Your Problems Today Won’t Be Your Problems a Year From Now
One of the most grounding features on the internet isn’t news, or hot takes, or even group chats.
It’s Facebook Memories.
Every so often, it quietly taps you on the shoulder and says,
“Hey — remember how dramatic this felt?”
A post from a year ago. Two years ago. Ten years ago.
A frustration. A worry. A complaint. A moment that felt urgent.
And yet… here you are.
Not untouched by life — but clearly not defined by that thing anymore.
The Hot Water Tank Perspective
Let me offer a very unsexy but surprisingly useful metaphor:
the hot water tank.
Most hot water tanks are rated to last 10–15 years.
And yet, some of them quietly do their job for 40 or 50 years without asking for attention.
When something goes wrong, it’s rarely the tank itself.
It’s:
a motherboard
a valve
a pipe
a connection point
Small components. Fixable issues.
Even when replacement is required, the friction is short-lived.
You:
buy the tank once
install it once
move on with your life
We don’t spend the next decade emotionally processing the purchase.

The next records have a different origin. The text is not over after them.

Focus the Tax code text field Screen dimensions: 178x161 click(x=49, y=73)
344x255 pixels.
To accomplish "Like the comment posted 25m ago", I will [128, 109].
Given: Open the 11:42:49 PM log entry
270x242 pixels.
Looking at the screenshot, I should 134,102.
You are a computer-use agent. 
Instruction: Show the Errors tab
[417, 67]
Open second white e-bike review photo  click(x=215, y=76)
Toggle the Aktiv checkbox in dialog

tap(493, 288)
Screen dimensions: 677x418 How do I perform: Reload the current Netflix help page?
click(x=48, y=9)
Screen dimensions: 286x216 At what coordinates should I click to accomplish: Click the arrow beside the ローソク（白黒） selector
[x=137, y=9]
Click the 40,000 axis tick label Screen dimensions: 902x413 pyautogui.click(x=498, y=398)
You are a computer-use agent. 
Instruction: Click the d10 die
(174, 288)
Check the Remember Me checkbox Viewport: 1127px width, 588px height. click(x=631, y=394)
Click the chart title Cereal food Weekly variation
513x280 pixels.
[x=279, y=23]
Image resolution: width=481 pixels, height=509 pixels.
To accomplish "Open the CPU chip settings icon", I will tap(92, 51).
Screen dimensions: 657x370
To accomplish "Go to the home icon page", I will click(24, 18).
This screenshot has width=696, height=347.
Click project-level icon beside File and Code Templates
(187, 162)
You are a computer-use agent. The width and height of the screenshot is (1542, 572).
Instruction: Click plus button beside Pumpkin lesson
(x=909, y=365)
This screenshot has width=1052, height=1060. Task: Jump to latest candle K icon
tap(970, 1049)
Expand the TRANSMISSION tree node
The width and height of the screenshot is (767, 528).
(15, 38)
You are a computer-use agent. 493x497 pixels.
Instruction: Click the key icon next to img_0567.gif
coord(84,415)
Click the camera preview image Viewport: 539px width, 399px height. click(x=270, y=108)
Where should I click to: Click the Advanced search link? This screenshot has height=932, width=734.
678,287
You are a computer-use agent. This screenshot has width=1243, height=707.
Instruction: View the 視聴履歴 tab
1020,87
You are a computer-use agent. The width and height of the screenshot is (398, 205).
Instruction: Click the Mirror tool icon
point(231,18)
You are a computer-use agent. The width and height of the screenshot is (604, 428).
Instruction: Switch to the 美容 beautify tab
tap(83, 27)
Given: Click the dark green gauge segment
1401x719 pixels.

So to treat it like an all-consuming life event would be… a narrow perspective.
And yet, this is exactly how many of us treat our current problems.
Zooming Out Changes Everything
When you’re in the thick of something — a health scare, a financial stress, a work issue, a relationship strain — it can feel enormous.
Totalizing.
Like this is the thing that defines the season, the year, or even your identity.
But time has a funny way of reorganizing importance.
A year from now, odds are:
the problem will be resolved
or replaced
or re-framed
or simply no longer relevant
What does persist — what quietly compounds — are the moments of connection we stack along the way.
What Actually Matters When You Look Back
When people reflect on their lives, they don’t talk about solved problems.
They talk about:
regular calls and visits with loved ones
cooking and sharing food
baking something “just because”
shovelling a sidewalk
walking a dog
writing a story
reading to someone you love
choosing to spend real, undistracted time together
These moments don’t demand urgency — but they demand capacity.
And that’s where the conversation gets practical.
Why Nutrition and Fitness Quietly Matter So Much
This isn’t about how we look.
It’s about:
warding off rare diseases
protecting organs
preserving memory
maintaining mobility
staying capable enough to say yes to life
It’s about being increasingly difficult to kill — physically, mentally, and emotionally.
There’s something deeply human about the mantra:
“You can’t stop me.”
And that energy isn’t reserved for elite athletes or motivational posters.
It belongs just as much to:
an 80-year-old grandmother
a 12-year-old soccer player
and everyone in between who wants to keep showing up
Frame the Obstacle. Protect What Matters.
Your problems today are real.
They deserve attention — not panic.
Most of them will be temporary.
Most of them will be fixable.
Most of them will become stories, not scars.
So frame them appropriately.
And then put your energy where it compounds:
into your health,
your relationships,
your capacity to keep collecting moments that actually matter.
Hot water tanks break.
Lives don’t have to.



Yes, well put Chris Liddle. I really relate to this. Getting in shape and continuing this journey has helped me mentally and physically. Thanks to you for helping me with your words to stay focused. I appreciate your guidance and perspectives.